Name and Index are used quite interchangeably. Name does not mean a string identifier. Index does not mean that it has to be in a sequence. All these are just a means to uniquely identifying certain objects with a GLunit. Many calls to bind or associate are done using the name/index but is very subtle.

⚠ For those transitioning from immediate mode may find more reasons for confusion.

  • Vertex is used quite generically but in the past sometimes meant vertex coordinates (e.g. `glVertexPointer`)
  • Vertex Array and Vertex Array Object are not the same (not even related)
  • APIs with the same signature get “reused” for different setups. E.g. `glVertexPointer` is used for both client arrays and Vertex Buffer Objects but the 4th parameter pointer has a different meaning depending on the context

Putting it all together

The initial steps are reasonably straight forward. Step (5) is key and the most subtle and confusing.
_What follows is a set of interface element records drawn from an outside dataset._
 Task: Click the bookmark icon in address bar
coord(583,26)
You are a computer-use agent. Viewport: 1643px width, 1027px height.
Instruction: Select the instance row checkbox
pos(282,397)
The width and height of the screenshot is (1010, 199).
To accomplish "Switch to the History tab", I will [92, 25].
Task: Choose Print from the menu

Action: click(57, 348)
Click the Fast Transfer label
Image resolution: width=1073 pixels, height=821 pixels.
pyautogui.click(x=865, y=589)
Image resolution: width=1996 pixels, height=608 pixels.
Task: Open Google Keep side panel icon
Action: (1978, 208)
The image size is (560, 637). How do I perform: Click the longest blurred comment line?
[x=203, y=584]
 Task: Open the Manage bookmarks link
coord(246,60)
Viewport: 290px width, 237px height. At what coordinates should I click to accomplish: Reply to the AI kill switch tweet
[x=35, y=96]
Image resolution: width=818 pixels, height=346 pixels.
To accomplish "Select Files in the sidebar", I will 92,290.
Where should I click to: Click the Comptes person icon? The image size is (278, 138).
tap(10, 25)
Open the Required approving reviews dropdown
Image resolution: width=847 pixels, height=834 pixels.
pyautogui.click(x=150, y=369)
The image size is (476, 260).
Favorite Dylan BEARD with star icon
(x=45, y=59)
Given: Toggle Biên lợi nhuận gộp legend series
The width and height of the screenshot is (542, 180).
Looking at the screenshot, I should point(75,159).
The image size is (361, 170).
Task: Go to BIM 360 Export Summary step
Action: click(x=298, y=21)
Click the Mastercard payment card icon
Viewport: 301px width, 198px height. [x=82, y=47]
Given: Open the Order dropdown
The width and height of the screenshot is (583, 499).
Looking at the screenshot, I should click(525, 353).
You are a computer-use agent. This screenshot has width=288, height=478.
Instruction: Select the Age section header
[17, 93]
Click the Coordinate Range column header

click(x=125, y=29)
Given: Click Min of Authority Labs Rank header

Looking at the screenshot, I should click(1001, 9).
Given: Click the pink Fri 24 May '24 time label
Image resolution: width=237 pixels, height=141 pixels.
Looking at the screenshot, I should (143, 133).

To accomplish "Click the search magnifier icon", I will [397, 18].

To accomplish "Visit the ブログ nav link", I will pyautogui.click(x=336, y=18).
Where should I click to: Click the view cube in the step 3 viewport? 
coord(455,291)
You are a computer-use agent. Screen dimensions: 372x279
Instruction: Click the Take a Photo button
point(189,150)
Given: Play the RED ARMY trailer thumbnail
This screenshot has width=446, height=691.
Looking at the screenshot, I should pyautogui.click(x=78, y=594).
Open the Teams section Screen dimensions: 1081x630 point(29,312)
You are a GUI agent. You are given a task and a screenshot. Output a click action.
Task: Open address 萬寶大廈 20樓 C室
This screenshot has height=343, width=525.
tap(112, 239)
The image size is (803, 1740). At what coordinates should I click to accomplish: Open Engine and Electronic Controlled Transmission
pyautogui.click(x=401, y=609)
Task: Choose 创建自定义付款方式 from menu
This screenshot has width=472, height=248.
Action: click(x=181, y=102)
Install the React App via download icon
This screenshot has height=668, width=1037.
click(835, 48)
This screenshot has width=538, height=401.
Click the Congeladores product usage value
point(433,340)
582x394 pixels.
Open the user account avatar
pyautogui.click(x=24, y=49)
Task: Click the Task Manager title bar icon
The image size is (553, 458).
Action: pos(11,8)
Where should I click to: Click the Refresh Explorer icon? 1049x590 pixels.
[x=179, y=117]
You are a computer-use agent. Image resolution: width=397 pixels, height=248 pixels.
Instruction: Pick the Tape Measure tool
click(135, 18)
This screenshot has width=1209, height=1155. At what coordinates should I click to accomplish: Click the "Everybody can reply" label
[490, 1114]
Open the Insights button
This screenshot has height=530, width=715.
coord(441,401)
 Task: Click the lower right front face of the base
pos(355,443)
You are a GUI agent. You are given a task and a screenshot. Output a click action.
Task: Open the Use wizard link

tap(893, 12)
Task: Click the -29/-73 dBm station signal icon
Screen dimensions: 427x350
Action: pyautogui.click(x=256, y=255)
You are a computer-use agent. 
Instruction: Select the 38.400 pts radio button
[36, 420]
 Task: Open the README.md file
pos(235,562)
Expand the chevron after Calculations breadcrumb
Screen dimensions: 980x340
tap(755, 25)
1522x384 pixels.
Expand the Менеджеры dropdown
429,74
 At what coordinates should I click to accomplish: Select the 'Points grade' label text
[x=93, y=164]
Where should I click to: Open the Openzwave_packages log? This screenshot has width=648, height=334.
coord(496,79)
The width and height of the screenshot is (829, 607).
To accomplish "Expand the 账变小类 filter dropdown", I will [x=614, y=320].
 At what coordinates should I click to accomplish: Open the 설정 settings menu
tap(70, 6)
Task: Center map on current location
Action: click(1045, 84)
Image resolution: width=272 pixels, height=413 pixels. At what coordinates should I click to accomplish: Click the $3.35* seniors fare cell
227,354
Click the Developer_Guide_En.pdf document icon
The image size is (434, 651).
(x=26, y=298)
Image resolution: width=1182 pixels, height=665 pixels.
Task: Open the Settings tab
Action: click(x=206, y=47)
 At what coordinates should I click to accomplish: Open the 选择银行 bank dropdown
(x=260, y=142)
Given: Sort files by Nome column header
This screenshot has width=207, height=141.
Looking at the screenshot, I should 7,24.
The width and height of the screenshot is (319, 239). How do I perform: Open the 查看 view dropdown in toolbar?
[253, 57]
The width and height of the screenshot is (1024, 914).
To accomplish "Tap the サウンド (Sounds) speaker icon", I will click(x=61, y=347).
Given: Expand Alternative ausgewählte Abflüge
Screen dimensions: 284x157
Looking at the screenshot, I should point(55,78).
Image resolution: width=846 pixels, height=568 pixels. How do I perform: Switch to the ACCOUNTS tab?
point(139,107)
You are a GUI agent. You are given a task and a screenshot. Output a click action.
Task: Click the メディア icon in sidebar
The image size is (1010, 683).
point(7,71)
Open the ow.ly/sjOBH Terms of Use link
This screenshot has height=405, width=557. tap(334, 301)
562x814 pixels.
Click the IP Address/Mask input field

  1. Initialize the shader. The program has attribute variables which process the vertex data to produce the desired output. Each of the attribute variables are associated to a generic vertex attribute index with glBindAttribLocation. The actual data for these variables are specified in (5).
  2. The client vertex array is defined in standard C/C++ language in the application CPU memory.
  3. Generate Vertex Buffer Objects (VBOs). Note that this only generates the “buffer names” which is just a GLunit.
  4. Bind the buffer with glBindBuffer and copy the vertex data from the client array to the VBO with glBufferData.
  5. Create a generic vertex attribute with glVertexAttribPointer to the bound VBO to define the data layout. Additionally it does something very subtle. The index of this generic vertex attribute should match the appropriate attribute variable location of the shader glGetAttribLocation, as this sets up the relation for the program to access the attribute data.

Code snippet for the above steps are taken from OpenGL-VBO, Shader, VAO which discusses modern OpenGL in detail.

// Define a generic attribute id for coordinates
GLuint VERTEX_ATTR_COORDS = 1;

// Shader code
"attribute vec3 aCoords"

// Associate vertex attribute id to the attribute variable during shader init
glBindAttribLocation(program, VERTEX_ATTR_COORDS_ID, "aCoords");

// Generate VBOs
vboIds = new GLuint[4];
glGenBuffers(4, vboIds);

// Copy data from client memory to VBO
glBindBuffer(GL_ARRAY_BUFFER, vboIds[0]);  // coordinates
glBufferData(GL_ARRAY_BUFFER, sizeof(ave), ave, GL_STATIC_DRAW);

// Get the id associated in the shader attribute variable
// The association is set by glBindAttribLocation during shader init
GLint coordsId = glGetAttribLocation(program, "aCoords");

// Create a vertex attribute that connects shader attribute variable to VBO
glVertexAttribPointer(coordsId, nCoordsComponents, GL_FLOAT, GL_FALSE, 0, 0);
glEnableVertexAttribArray(coordsId);

Conclusion

Whatever the reasons are for the poor and confusing terminology, we just have to deal with it. Hope this helps clarify some of those nuances. If you have any questions please post a comment.